• AIM OF THE EXERCISE:
Repeat each of the following entries word for word, keeping every line as it is.

• Word and element pointing entries:
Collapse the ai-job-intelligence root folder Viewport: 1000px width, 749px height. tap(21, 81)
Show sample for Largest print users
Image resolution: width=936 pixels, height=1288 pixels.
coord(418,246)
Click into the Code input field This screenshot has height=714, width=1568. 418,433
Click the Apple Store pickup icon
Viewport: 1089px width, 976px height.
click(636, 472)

• RESPONSE TO THE TASK:
Collapse the ai-job-intelligence root folder Viewport: 1000px width, 749px height. tap(21, 81)
Show sample for Largest print users
Image resolution: width=936 pixels, height=1288 pixels.
coord(418,246)
Click into the Code input field This screenshot has height=714, width=1568. 418,433
Click the Apple Store pickup icon
Viewport: 1089px width, 976px height.
click(636, 472)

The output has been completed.